PROBLEM STATEMENT –
From the data below, return the exact lines starting at the line containing "This screenshot has height=730, width=1174." and ending at the line containing "The image size is (1280, 720).", both included, and nothing else.

[Source records]
* * *

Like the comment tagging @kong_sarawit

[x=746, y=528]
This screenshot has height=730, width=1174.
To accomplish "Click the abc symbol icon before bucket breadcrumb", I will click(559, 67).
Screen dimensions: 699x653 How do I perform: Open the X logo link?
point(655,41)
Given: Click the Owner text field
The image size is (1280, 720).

* * *

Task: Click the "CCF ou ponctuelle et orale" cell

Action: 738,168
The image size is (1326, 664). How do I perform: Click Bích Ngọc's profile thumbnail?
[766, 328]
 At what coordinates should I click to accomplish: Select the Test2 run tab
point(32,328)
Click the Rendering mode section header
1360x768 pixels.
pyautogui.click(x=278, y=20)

* * *

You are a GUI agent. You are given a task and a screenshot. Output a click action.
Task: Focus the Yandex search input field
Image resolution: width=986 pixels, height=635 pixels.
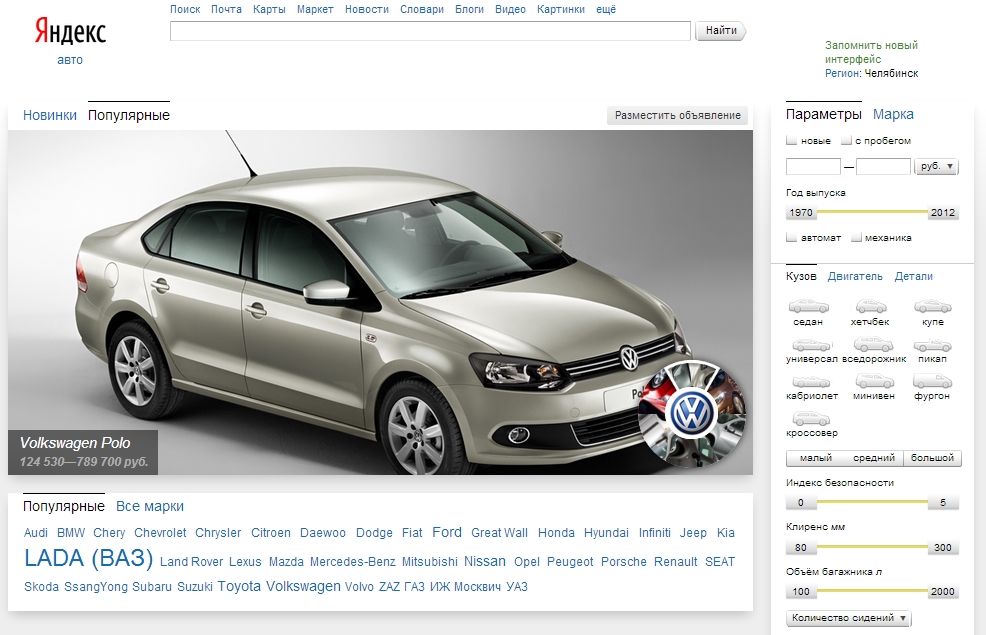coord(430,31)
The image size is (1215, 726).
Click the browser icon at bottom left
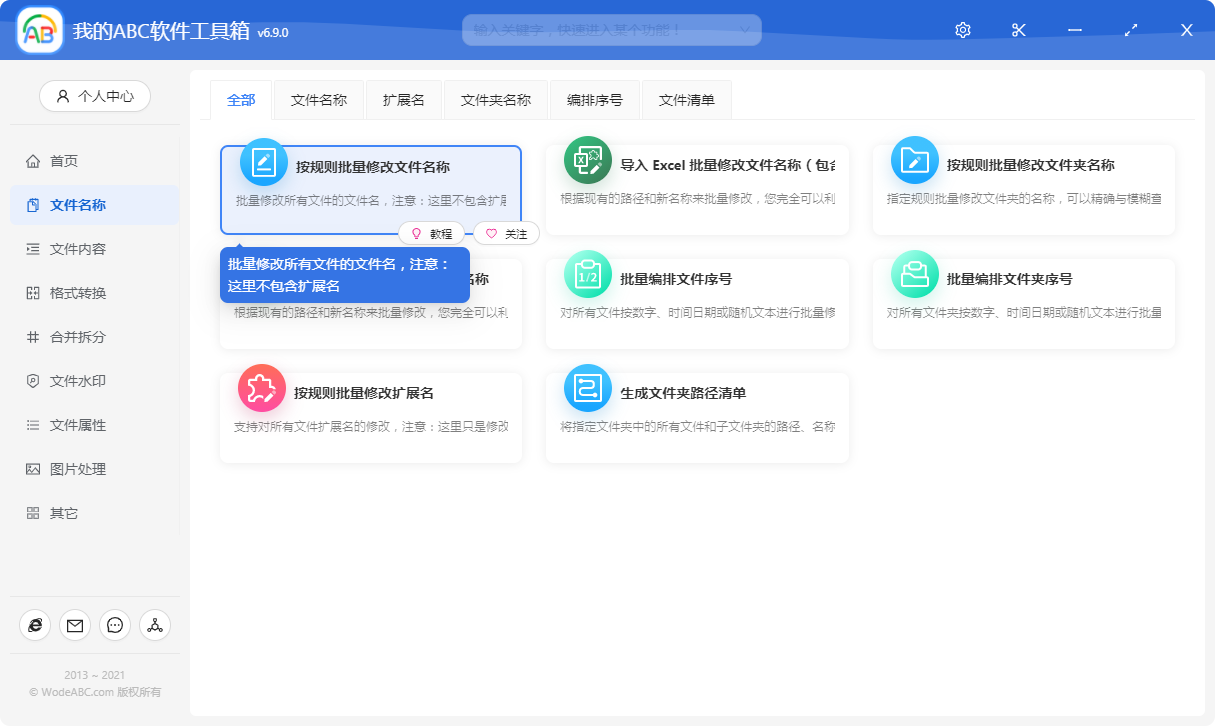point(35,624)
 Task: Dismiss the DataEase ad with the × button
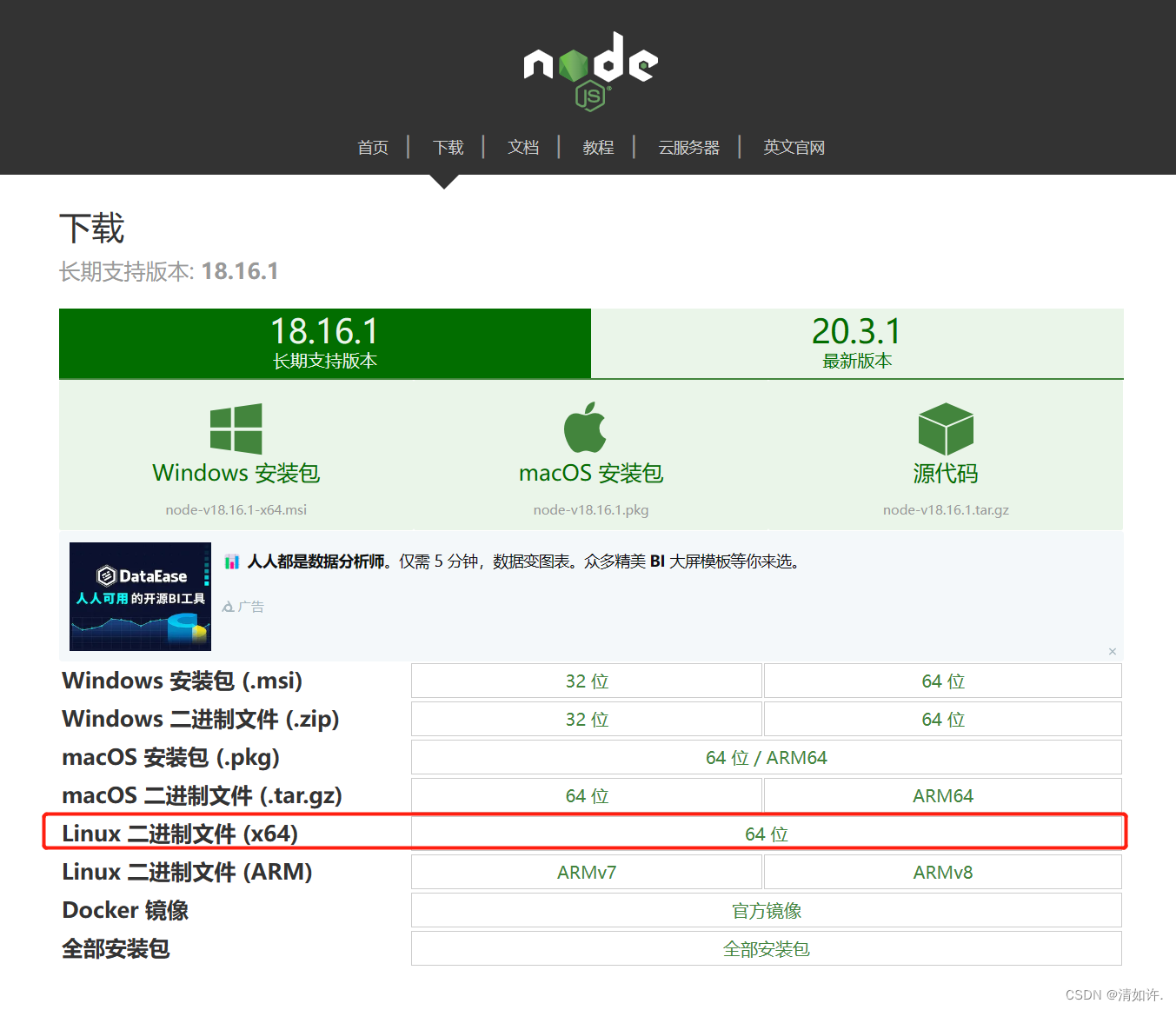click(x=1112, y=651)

* * *

RESPONSE –
This screenshot has height=730, width=1174.
To accomplish "Click the abc symbol icon before bucket breadcrumb", I will click(559, 67).
Screen dimensions: 699x653 How do I perform: Open the X logo link?
point(655,41)
Given: Click the Owner text field
The image size is (1280, 720).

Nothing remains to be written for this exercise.